Men and Women Together as Worship Leaders: We Do Worship Better Together
Jesus’ church is quite polarized in its understanding of the role women in the church and home. Emotions run high and discussions about what the Bible really means can head south altogether too quickly. So, we might consider adopting another approach and ask, what does the Bible show men and women actually doing?
It is well known that Scripture shows women celebrating to the LORD with singing, dancing, and musical instruments (1 Samuel 18:6; Ps 68:25). It is also not a state secret that young men and young women are called to praise the LORD (Psalm 148:12). But it is not well known that the Bible also shows men and women in stereo, leading together in worship.
Moses and Miriam the prophetess leading worship together is a familiar case in point (Ex 15:1-12). But less known is the male-female worship leader duet of Barak and Deborah the prophetess (Judges 4-5). Two examples provide us with a double-duet. But even lesser known is the fact that both these stories are intentionally arranged to mirror one another. Though separated in time, they are twin stories. Let me explain what I mean.

Pointing data for screenshots and documents

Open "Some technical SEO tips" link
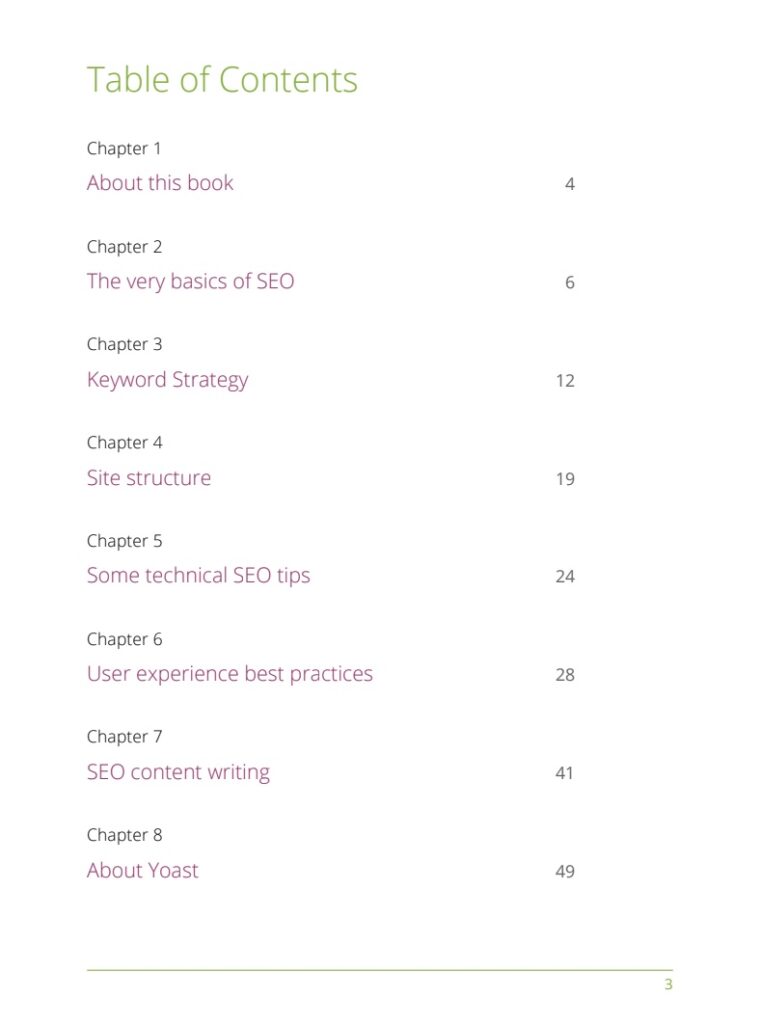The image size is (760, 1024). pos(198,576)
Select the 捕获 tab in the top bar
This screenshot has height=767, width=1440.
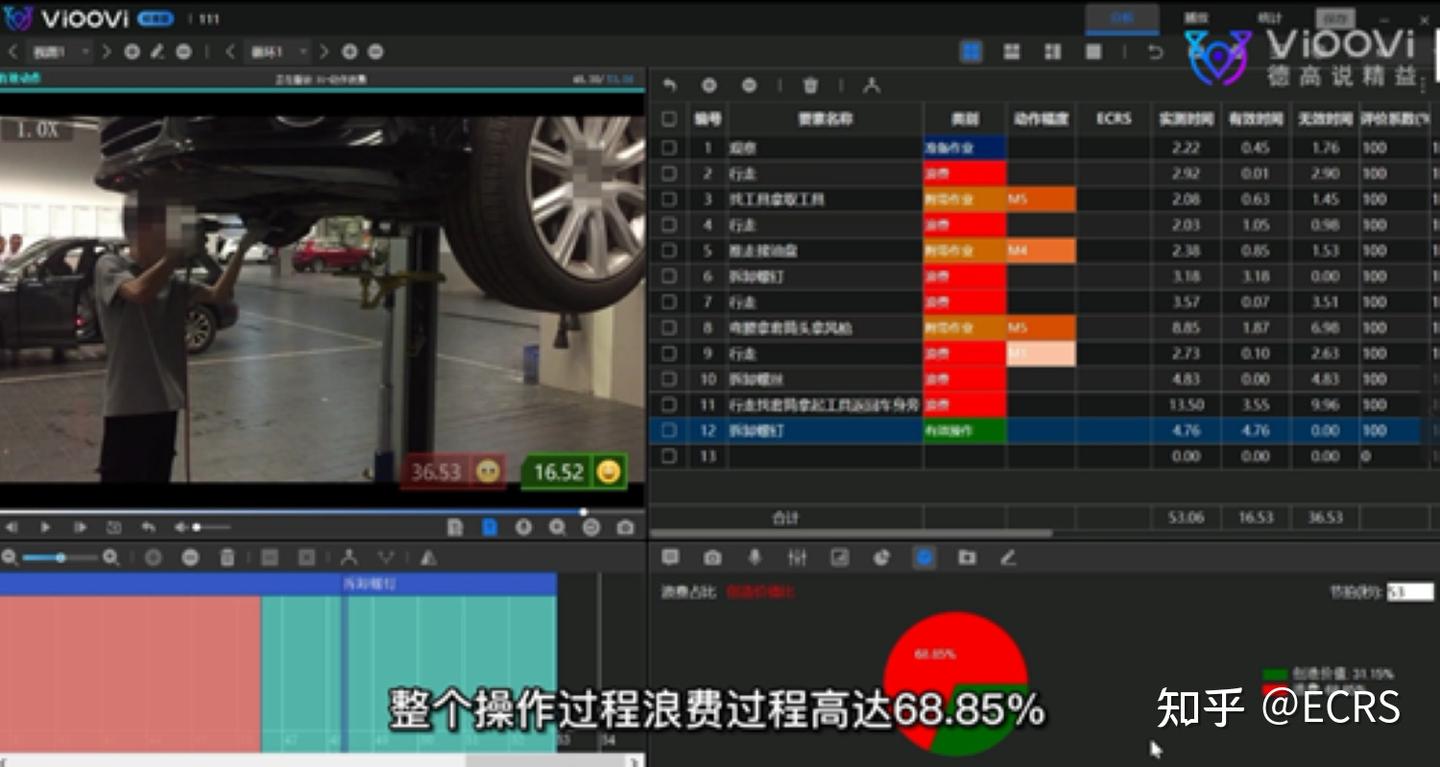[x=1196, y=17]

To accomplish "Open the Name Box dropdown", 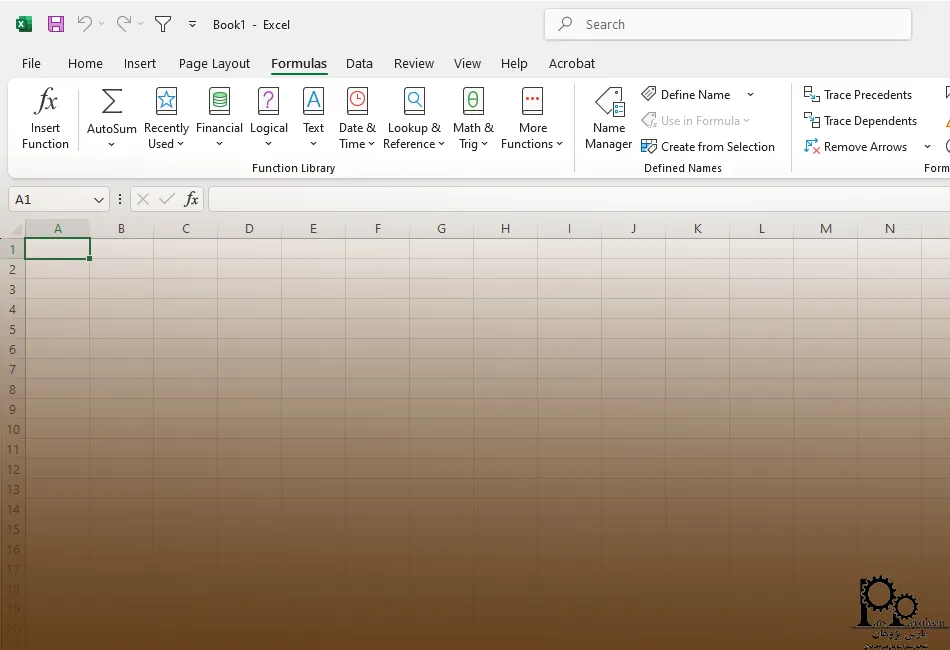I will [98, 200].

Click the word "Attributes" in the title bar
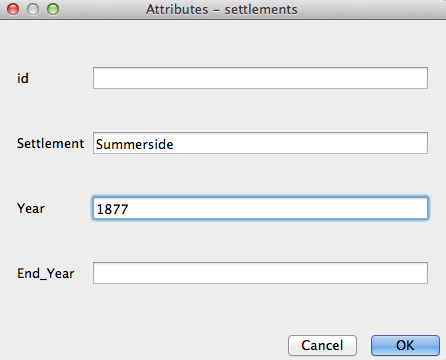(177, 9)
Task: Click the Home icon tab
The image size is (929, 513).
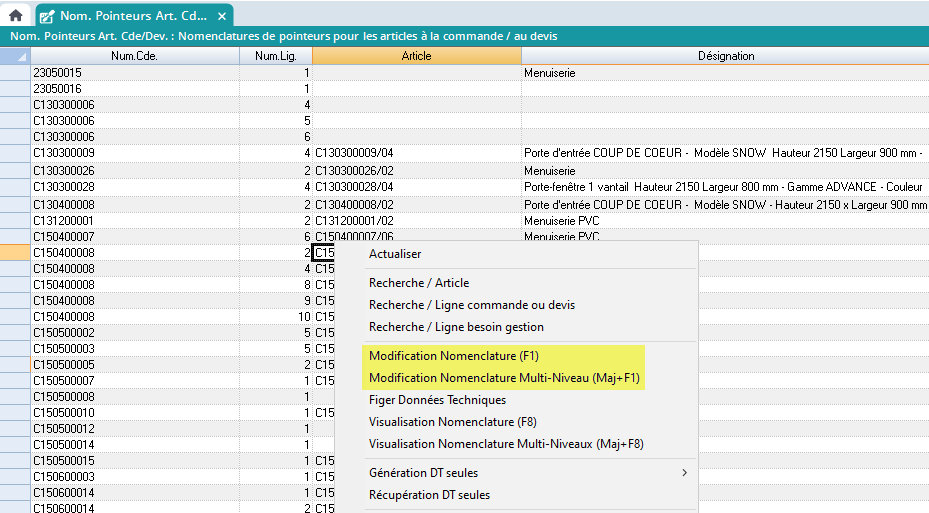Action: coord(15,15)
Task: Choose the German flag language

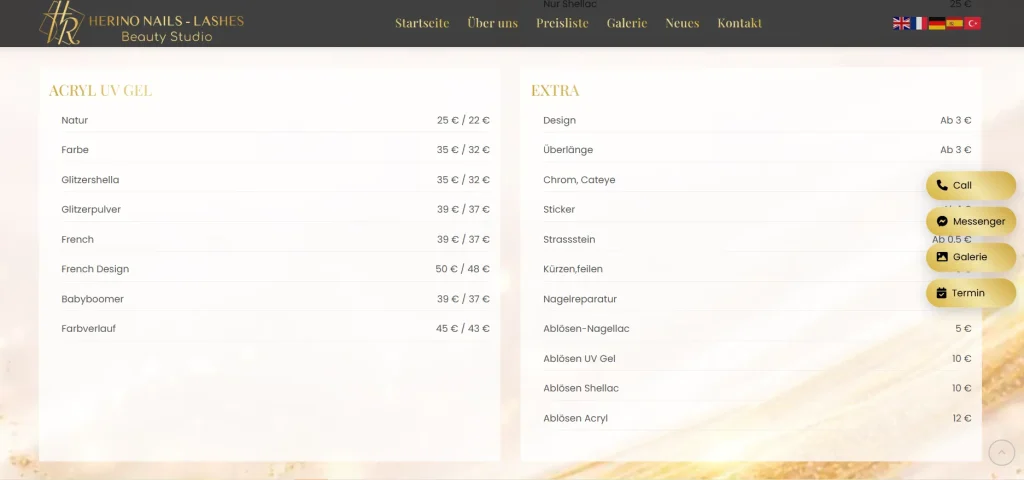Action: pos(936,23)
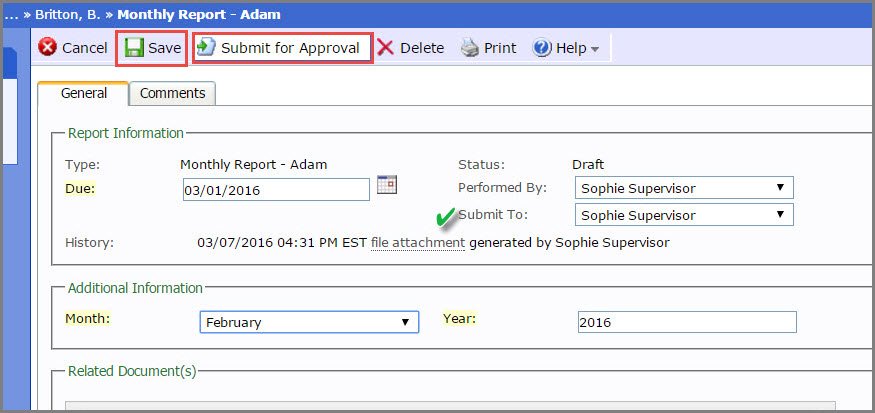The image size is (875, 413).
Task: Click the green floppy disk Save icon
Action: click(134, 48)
...
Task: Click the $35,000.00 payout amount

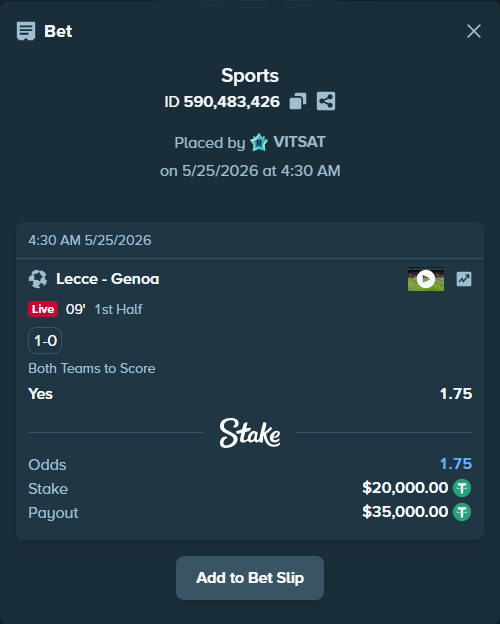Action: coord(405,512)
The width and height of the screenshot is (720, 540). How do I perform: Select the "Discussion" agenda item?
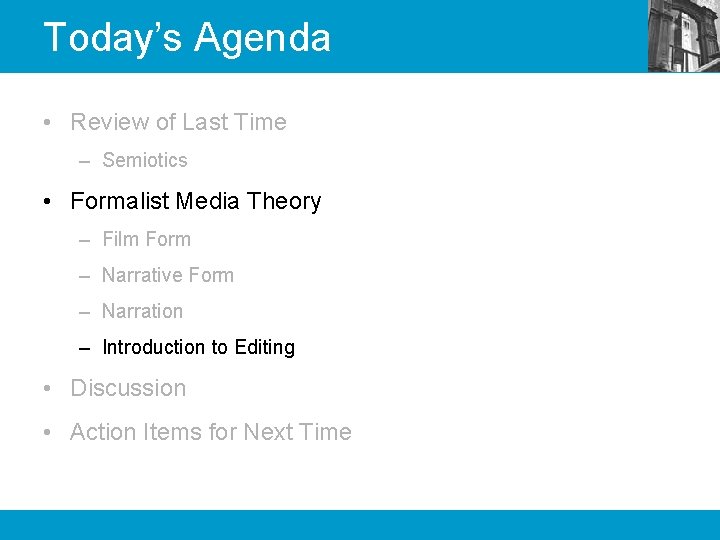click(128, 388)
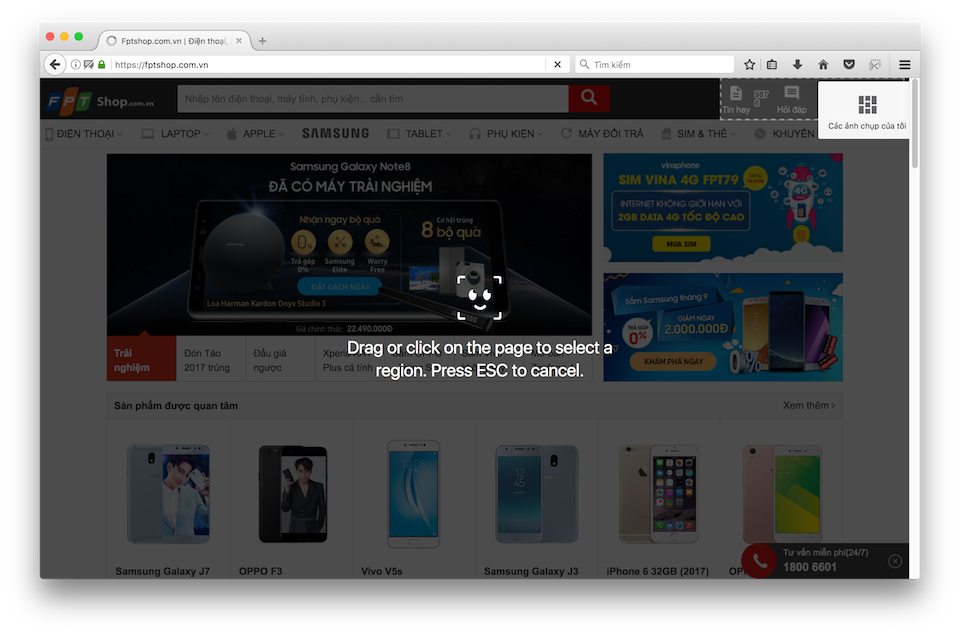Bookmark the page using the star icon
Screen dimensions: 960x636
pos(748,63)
--
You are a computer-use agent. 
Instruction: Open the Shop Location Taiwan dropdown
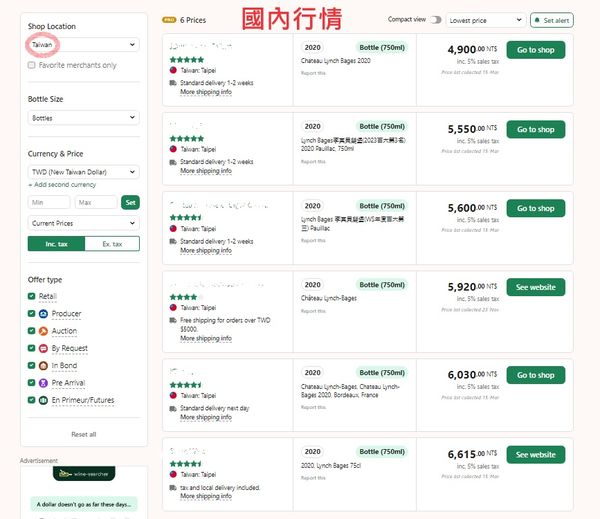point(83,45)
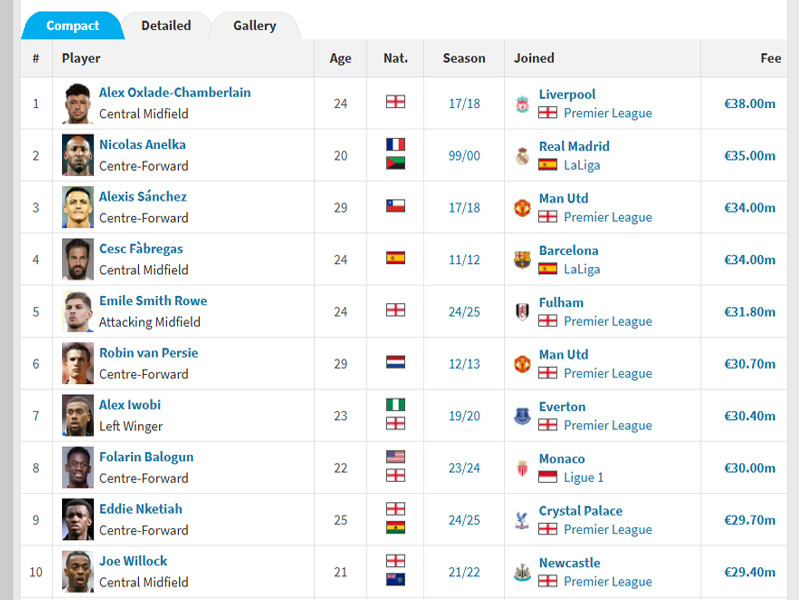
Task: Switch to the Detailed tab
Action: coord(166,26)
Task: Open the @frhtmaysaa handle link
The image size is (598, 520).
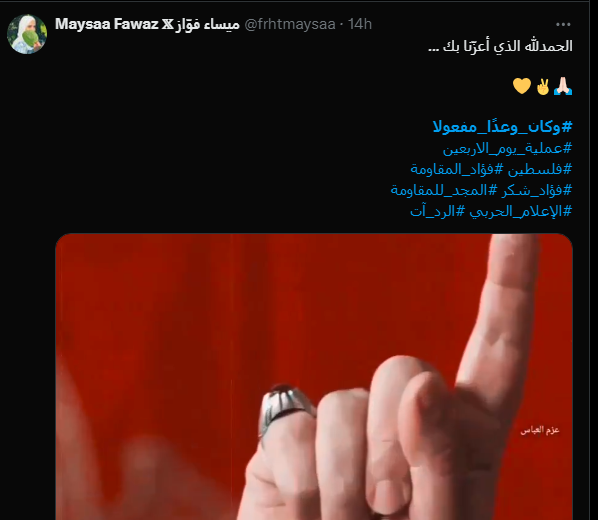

## [Task description]
Write what comes next in the article on men and women as worship leaders, starting after its final sentence. None of the rows are required here.

## [Task result]
A Pattern of Man and Woman Together
Parallels—or twin stories—dot the landscape of the Hebrew Bible. Parallels draw attention to a pattern occurring, not just a one-time occurrence. Patterns indicate a Pattern Maker, intentionality, and eliminate accusations of randomness, luck, or coincidence. Patterns don’t just happen.
One such pattern occurs with a man and a woman leading together in worship. The author of Judges portrayed the musical duet of Barak and Deborah the prophetess as a twin account of the musical duet of Moses and Miriam found in Exodus. The two accounts of male/female worship leaders were written to resemble one another (Exodus 15; Judges 5). Have a look at a few of those resemblances.
The Men and Women were Leaders in Israel
The men in both duets were leaders in Israel (Moses, Barak, a military commander). The women were also leaders in Israel: Miriam and Deborah were prophetesses on equal footing with male prophets as God’s mouthpiece in Israel’s culture.
Panic and Mud are God’s Weapons
It is striking that both stories involve pivotal military victories in Israel’s history. The key to both triumphs is the LORD throwing the enemy into a panic:
“Then during the morning watch, the LORD looked down on the Egyptian forces from the pillar of fire and cloud, and THREW them into a PANIC.” Exodus 14:25
“The LORD THREW Sisera, all his charioteers, and all his army into a PANIC with the sword before Barak. Sisera left his chariot and fled on foot.”
In both cases, God caused the Israelites to triumph over a more powerful opponent due to the combination of mud and panic.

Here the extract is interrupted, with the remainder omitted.